Now, looking back at the two, there was no dilemma in my overnight. Strange yes, problem no. I’m still floaty, untethered. The tasks of the day remain but they’re blended into the background. Everything seems merged – no clear boundaries. And my fingers on the laptop keys fall in super slo-mo.
Is this spaciousness real? Is this a new normal approaching from the horizon? I don’t know … and I don’t care. Just let it be here, Bruce.
I look back on the last week and an image comes to mind. It feels like a recurring dream but part of my mind says that it really happened in this physical life.
There’s a huge white sheet of paper and in the middle are typed some words … unknown words. Then the mad typist in charge of things writes more words up and to the right of the first group, overlapping them. Then the process continues, overlap after overlap, until the whole page is full. And I still didn’t have a clue about the message.
Okay, clearly this is a dream. So why does my brain keep saying “This is real”? Ah, the mysteries of life.
There was another wake up call this morning (definitely a good thing!). And the voice: “The first words are ‘I am me.'” Oh. Thanks for sharing. “One step out from the centre, in all directions, is ‘You are you.'” I just lay there, waiting for the next revelation. “After that, the words are ‘We are we.’ Then the pattern repeats … endlessly.”
More lying there feeling stunned. The personal story isn’t about Bruce Kerr. A lot of it is to do with all the “you’s” who come my way. But the real message is that I am through the we. I only know Bruce through the relationships he has. I’m no island. I’m an archipelago, with flowery bridges joining us all.
I can’t wait to go to sleep tonight. I hope we all show up.
I woke up this morning with the most vivid dream in my mind. You were in my mind, my dear Jodiette.
I seemed to be at a world’s fair, lots of pavilions and shops scattered over rounded green hills. Exquisite. But I had lost my shoes. I searched through lots of them at store entrances … but nothing. I was sad. Strangely uprooted.
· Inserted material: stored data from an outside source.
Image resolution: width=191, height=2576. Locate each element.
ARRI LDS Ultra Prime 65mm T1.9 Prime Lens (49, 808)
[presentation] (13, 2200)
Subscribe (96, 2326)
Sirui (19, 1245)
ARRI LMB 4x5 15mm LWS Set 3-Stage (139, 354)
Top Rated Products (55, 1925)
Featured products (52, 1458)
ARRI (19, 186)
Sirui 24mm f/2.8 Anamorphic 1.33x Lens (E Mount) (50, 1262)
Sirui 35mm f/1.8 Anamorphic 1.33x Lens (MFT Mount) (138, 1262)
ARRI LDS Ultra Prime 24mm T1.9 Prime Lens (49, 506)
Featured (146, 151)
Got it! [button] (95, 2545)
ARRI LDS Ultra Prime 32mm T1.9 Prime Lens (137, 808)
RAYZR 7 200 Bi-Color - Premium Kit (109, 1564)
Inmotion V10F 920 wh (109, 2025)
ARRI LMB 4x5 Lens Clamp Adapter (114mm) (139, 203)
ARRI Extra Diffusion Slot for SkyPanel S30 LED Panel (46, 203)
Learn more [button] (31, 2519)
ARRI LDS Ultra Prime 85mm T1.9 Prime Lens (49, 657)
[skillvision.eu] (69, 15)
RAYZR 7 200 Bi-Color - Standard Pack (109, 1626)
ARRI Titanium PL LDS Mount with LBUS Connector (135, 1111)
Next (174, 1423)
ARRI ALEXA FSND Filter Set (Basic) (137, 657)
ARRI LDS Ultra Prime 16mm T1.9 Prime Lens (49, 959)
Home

But there was a beautiful girl with me. (I do believe that her name was Jody!) She smiled at me so warmly. Our eyes met for so long. She didn’t care that I was shoeless. It didn’t diminish me at all in her eyes. I was Bruce, and that was just fine. We held hands in the shops and we meandered from display to display. Sometimes, in a big store, Jody went one way and I went another. Just as in “real” life, I was happy, knowing that Jody was somewhere in here and sooner or later I would round a corner and there would smile my beloved.
As we roamed the aisles of one shop together, I reached over to examine some article. I turned to Jody … and she was gone. I searched the whole place. Still gone. And the neighbouring shops. Still gone. Such horrible sadness to lose my beloved.
Still wandering, I came upon a tight space. It was a dead end, surrounded by rough wooden walls. And then I was face to face with a bearded gatekeeper. He was a gruff guy who started lecturing me about the need to invigorate. Huh? And then he let me pass.
Awakened. Unexpectedly happy. After all, I had just lost my wife in L.L. Bean or some such place. I lay there in bed, knowing that I had only lost the physical form of my dear girl. The gatekeeper had let me pass through … to where? Some realm, I know, where Jody and I are together – right now and always. A realm where I don’t even need any shoes. For I’m walking on air.